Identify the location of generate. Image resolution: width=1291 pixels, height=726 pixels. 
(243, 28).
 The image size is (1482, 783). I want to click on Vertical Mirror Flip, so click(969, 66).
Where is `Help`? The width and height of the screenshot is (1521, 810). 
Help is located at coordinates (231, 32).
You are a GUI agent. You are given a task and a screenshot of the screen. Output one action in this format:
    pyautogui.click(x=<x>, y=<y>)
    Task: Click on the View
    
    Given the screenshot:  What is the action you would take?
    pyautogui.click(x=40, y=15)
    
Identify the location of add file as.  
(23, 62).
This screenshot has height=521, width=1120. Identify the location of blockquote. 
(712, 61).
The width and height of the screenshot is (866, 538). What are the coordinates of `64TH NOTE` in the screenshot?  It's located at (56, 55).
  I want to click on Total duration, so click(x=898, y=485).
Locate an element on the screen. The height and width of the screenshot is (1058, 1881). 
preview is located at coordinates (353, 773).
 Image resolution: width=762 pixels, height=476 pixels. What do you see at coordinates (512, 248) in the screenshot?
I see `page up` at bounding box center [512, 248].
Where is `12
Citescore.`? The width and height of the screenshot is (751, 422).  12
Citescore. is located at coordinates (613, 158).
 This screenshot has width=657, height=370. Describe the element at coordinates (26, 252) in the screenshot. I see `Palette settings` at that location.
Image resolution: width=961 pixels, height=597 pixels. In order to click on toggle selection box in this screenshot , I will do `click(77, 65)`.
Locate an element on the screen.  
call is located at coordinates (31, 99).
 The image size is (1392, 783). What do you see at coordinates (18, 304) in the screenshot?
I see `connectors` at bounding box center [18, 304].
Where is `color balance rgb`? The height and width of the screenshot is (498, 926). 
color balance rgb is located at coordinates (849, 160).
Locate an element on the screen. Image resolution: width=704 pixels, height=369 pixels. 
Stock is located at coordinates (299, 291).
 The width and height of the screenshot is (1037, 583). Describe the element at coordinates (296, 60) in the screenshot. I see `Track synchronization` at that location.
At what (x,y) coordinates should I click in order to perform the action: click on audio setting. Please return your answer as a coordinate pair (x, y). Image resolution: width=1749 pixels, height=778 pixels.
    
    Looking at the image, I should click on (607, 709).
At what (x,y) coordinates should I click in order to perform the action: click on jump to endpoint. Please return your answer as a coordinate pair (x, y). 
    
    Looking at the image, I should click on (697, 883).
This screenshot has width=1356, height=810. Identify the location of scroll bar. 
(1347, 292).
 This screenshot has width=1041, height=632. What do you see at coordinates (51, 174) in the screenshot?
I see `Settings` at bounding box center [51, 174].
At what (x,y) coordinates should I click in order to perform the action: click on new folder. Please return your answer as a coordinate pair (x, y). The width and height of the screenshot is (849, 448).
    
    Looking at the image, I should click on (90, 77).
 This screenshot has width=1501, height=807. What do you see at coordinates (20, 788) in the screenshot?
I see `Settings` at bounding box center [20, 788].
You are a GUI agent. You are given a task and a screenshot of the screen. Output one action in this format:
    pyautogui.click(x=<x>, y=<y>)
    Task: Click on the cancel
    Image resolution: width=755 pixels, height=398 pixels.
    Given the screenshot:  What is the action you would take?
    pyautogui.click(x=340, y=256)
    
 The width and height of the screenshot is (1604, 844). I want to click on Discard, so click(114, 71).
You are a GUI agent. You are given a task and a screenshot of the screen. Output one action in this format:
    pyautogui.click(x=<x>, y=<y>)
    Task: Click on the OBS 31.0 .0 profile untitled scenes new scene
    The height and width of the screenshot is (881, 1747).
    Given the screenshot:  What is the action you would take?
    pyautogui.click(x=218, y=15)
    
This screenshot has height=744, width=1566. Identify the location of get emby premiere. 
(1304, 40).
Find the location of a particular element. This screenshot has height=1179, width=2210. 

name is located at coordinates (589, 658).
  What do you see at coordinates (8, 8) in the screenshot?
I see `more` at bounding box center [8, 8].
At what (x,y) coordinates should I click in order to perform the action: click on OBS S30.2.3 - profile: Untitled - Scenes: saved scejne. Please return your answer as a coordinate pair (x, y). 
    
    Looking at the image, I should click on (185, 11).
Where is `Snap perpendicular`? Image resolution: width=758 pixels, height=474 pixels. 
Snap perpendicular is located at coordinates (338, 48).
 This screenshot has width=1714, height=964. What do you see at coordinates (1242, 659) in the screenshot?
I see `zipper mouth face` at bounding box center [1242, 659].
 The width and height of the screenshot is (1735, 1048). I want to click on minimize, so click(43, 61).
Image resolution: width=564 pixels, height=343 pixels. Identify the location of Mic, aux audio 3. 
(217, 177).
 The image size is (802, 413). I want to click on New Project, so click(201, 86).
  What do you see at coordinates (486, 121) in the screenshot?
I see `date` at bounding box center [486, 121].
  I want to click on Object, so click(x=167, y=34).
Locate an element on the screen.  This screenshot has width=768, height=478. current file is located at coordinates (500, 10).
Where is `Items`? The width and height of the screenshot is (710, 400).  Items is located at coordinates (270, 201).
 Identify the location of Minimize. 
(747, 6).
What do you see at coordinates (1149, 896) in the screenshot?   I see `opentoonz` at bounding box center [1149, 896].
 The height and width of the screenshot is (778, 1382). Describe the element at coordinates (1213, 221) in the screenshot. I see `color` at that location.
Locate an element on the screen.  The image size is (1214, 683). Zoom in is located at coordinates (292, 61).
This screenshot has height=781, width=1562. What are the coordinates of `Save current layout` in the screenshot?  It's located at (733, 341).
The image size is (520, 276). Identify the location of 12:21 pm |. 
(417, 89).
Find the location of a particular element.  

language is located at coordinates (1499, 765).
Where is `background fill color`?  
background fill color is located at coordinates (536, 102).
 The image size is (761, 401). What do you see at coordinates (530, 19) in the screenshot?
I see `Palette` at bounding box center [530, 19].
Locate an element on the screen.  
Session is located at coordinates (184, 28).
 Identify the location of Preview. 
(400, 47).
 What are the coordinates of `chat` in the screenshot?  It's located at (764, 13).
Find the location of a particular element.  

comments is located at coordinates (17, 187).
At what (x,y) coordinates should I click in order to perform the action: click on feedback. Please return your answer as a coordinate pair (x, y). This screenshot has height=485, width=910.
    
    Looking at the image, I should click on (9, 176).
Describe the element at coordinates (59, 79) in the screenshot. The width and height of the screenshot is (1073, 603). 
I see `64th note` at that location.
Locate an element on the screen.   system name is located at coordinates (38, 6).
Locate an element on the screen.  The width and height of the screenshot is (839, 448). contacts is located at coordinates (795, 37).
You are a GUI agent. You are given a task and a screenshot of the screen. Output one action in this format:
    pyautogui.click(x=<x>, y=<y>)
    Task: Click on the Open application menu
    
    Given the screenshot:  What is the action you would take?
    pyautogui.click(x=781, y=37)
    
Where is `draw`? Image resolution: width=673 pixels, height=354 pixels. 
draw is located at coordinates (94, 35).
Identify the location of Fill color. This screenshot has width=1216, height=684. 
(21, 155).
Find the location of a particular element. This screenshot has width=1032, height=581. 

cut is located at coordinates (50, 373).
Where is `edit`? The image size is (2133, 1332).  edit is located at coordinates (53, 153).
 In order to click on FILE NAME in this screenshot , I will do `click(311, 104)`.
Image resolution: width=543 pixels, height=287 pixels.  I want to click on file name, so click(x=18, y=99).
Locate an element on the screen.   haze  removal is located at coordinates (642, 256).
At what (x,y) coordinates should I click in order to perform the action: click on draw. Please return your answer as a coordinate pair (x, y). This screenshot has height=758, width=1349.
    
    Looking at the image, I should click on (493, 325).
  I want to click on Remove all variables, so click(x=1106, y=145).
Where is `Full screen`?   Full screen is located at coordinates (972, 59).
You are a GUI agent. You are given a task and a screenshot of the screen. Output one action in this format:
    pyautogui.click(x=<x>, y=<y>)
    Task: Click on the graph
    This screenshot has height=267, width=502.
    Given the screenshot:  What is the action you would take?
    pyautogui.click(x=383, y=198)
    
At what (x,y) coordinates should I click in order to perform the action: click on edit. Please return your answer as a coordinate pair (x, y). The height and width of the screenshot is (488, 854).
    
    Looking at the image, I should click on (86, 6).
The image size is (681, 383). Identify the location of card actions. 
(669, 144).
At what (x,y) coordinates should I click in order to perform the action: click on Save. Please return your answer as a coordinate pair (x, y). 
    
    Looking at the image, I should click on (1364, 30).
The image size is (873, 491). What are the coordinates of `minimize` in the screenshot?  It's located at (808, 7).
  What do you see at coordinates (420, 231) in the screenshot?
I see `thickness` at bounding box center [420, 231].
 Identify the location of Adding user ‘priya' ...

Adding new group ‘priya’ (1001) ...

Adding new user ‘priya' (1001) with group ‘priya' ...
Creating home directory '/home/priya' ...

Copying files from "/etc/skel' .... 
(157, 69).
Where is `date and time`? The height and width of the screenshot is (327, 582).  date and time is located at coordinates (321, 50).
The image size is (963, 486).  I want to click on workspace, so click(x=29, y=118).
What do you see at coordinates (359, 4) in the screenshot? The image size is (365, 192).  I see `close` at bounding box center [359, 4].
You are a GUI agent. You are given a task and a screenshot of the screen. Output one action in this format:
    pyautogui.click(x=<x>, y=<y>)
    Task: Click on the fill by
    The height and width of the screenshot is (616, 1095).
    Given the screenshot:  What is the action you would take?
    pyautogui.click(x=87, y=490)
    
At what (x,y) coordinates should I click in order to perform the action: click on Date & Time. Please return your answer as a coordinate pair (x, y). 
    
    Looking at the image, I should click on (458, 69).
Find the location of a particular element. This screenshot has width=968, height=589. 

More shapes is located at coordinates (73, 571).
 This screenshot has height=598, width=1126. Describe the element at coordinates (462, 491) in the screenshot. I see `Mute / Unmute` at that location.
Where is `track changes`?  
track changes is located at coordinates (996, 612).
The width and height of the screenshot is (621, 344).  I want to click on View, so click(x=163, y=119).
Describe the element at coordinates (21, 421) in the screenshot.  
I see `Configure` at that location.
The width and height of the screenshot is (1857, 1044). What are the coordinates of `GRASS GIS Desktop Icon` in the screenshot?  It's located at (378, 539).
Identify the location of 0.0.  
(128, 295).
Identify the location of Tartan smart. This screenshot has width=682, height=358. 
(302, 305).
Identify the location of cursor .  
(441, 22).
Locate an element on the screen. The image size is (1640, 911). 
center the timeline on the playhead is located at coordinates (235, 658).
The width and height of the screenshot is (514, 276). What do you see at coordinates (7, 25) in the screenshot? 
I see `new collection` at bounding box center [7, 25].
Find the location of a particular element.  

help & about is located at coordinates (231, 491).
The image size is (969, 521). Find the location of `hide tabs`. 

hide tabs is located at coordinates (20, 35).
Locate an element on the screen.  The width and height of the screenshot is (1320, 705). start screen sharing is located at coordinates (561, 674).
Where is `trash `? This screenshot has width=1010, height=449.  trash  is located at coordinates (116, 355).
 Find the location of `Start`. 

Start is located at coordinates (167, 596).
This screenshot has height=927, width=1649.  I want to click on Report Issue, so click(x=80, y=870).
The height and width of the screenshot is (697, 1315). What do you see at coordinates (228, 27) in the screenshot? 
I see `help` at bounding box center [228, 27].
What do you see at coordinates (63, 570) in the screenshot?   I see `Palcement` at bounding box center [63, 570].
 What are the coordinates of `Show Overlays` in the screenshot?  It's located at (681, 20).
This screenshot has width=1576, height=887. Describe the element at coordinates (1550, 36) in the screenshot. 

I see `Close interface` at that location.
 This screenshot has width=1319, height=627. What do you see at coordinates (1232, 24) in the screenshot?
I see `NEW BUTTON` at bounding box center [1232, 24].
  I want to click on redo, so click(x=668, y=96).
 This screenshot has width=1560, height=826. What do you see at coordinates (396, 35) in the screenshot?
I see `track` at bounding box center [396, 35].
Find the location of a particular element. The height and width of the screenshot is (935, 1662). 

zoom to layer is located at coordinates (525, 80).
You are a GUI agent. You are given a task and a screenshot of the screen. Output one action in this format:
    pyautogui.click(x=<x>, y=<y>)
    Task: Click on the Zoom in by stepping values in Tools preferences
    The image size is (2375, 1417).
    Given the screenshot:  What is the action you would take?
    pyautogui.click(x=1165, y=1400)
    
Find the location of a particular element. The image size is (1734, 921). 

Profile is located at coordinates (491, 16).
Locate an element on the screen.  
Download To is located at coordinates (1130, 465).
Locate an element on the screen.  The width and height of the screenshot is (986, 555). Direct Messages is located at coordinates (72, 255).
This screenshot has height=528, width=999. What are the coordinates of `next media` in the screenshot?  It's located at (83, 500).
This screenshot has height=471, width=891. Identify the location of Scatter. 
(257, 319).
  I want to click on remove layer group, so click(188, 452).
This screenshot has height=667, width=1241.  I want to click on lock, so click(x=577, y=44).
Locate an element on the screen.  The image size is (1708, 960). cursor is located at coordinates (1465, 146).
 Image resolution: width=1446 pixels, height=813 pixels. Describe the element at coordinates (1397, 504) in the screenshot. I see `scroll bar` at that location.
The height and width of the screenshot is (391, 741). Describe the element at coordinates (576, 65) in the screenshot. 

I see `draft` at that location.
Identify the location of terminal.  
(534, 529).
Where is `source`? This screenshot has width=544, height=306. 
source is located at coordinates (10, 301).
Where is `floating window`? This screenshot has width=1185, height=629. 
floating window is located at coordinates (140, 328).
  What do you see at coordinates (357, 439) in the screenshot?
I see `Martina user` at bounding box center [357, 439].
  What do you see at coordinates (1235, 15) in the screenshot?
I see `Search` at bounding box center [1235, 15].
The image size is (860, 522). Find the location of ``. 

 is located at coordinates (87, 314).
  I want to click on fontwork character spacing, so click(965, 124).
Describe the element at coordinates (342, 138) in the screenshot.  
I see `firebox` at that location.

Job:
Arrange the lines from the start of the records up to and including the line containing "Help is located at coordinates (231, 32)." as a numbered list, leaving out any blank lines.

Result:
1. Identify the location of generate. Image resolution: width=1291 pixels, height=726 pixels. 
2. (243, 28).
3.  The image size is (1482, 783). I want to click on Vertical Mirror Flip, so click(969, 66).
4. Where is `Help`? The width and height of the screenshot is (1521, 810). 
5. Help is located at coordinates (231, 32).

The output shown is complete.